Last week authorities in South Bend, Ind., accused a 16-year-old of planning a Columbine-style attack on his high school in Mishawaka.

Police said they obtained e-mails that pointed to the teen seeking help to obtain a TEC-DC9 9mm pistol. Prosecutors quoted the teen as saying it would be "awesome" to carry out mass murder in two states on Sept. 11 using the same weapon as the Columbine killers.

Just a week earlier, an 18-year-old in South Carolina was arrested after his parents turned him in for allegedly buying ammonium nitrate, the same chemical used in the Oklahoma City bombing.

According to police, the troubled youth alluded to the Columbine massacre in some of his writings.

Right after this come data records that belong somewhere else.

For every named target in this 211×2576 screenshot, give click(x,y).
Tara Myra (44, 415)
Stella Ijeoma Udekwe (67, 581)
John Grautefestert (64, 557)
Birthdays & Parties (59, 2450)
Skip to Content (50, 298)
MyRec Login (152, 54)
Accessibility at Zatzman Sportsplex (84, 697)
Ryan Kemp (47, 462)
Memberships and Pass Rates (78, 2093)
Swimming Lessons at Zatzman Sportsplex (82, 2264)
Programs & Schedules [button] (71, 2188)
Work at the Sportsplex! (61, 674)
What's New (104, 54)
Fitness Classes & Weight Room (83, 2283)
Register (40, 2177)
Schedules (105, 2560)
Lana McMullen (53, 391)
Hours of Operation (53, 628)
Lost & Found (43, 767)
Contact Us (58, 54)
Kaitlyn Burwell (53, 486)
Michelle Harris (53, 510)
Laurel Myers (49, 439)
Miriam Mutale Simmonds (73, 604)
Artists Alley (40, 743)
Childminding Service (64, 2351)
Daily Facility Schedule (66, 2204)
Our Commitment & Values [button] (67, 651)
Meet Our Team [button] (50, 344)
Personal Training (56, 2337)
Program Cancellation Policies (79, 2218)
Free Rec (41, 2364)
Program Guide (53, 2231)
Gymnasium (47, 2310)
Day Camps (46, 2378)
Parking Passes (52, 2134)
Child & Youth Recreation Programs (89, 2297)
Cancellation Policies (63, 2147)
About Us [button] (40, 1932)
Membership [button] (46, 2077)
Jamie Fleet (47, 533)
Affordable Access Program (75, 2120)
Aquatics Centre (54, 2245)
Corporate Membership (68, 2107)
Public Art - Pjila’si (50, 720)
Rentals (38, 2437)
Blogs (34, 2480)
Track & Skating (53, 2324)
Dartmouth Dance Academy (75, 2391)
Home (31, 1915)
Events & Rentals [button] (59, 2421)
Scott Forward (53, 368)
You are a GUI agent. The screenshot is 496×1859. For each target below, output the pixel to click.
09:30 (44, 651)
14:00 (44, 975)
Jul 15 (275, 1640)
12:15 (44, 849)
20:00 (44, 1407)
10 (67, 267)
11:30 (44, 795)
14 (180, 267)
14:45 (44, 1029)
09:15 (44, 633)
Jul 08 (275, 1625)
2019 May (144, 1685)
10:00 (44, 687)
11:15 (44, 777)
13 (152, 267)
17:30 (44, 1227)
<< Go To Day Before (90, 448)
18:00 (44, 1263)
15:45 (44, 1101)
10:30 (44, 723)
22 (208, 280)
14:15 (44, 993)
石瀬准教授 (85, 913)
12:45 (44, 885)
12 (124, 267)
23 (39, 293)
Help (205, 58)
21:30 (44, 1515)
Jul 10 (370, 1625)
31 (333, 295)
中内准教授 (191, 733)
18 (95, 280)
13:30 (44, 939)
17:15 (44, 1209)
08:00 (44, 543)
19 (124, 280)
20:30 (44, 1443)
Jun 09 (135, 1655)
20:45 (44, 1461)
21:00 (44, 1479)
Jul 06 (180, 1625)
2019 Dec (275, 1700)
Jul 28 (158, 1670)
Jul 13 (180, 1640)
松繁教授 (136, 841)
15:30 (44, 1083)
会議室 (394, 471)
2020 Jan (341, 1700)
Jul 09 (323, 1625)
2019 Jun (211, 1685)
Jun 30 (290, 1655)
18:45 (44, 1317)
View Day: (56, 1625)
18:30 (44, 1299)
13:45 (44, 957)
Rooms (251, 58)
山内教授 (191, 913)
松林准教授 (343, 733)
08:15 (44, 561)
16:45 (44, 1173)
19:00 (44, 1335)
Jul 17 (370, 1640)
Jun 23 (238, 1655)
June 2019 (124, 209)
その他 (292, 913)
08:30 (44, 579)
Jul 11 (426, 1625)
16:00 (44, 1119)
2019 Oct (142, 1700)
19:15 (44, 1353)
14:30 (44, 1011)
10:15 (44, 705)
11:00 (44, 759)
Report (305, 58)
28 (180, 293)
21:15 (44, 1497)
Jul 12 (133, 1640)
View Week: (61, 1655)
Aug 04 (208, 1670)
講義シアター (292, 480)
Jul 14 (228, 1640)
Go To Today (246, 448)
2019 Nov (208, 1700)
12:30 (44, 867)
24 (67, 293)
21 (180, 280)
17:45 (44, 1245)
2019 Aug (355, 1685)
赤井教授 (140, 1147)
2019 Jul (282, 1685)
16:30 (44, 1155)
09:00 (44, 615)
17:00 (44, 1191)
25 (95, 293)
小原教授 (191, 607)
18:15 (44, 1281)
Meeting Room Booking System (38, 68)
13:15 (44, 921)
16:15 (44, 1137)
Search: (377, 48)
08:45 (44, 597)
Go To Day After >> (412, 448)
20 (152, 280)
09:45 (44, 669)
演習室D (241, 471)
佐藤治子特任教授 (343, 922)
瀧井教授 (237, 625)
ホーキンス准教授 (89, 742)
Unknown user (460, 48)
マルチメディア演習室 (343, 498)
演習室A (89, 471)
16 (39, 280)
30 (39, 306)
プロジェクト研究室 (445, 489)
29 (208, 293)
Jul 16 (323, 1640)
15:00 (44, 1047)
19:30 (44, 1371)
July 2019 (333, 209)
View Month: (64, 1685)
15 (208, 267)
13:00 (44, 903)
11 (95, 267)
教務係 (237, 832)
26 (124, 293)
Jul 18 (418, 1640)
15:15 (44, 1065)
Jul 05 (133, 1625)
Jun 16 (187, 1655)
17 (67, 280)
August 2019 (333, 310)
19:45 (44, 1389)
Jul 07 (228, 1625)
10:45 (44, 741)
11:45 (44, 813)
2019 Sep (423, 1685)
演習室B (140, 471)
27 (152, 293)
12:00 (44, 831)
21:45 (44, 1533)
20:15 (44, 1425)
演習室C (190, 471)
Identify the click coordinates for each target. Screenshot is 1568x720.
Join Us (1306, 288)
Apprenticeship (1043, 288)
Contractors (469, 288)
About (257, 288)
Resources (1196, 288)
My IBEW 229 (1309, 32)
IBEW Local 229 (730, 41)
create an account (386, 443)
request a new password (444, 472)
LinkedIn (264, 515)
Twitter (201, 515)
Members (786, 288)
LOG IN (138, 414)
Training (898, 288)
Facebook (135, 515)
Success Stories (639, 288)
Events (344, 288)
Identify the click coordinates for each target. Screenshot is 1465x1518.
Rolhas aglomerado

The two incidents were hundreds of miles apart, but they were bound by a common thread: Columbine.

"Columbine was the Pearl Harbor of education and school safety," said Kenneth Trump of National School Safety and Security Services. "Unfortunately we are still feeling the shock waves."

On April 20, 1999, Eric Harris and Dylan Klebold killed 12 classmates and a teacher in a five-hour rampage of gunfire and bombs at Columbine High School in Littleton, Colo.

When the horror was over, the two students committed suicide.

Nearly a decade later, their dark legacy still haunts the nation. There is a growing list of young killers or would-be killers -- some barely old enough to remember Columbine -- who appear fascinated by the young murderers.

The connection is quite clear, with these troubled young people specifically writing or talking about their admiration for the Columbine killers or mimicking their actions by wearing black attire and their desire for fame.

A closer look by ABC News reveals a disturbing picture.

December 2007: A Nebraska shooter, clad in black, wrote he would be famous before a killing spree at a mall.

December 2007: A Colorado shooter killed four people in two separate incidents. He specifically mentioned the Columbine killers in angry writings.

November 2007: Finnish high school student Pekka-Eric Auvinen shot and killed six students, a nurse and the principal, then committed suicide. He left behind a manifesto saying the shootings were part of his belief in natural selection. He also belonged to a Web site dedicated to the Columbine killers.

October 2007: A 14-year-old Philadelphia student and user of the same Columbine killer Web site was arrested on suspicion of planning a Columbine-style assault. He is suspected of having communicated with the Finnish killer via the Columbine shrine Web site.

February 2007: An 18-year-old shot and killed five at a Utah mall before being shot to death by police. Neighbors of the teen said he often dressed in black, like the killers from Columbine.

April 2007: The Virginia Tech shooter had written of his admiration for the Columbine killers before the worst college campus mass murder in U.S. history. Thirty-three people died, including the shooter.

Trump attributes this disturbing legacy primarily to two issues:

The Columbine massacre has become "so engrained in our culture -- to the point it has become part of the vernacular," he said. To do a "Columbine" is now the equivalent of "going postal." Columbine symbolizes a planned school assault in the same way "going postal" is associated with workplace violence.

Trump said there are many "kids going to school with serious undiagnosed mental health issues."

Those troubled youth are aware of Columbine's infamy and can find information about the assault through the Internet.

After Columbine, many school systems are much more sensitive and quick to respond to such threats, but the threats are not going away.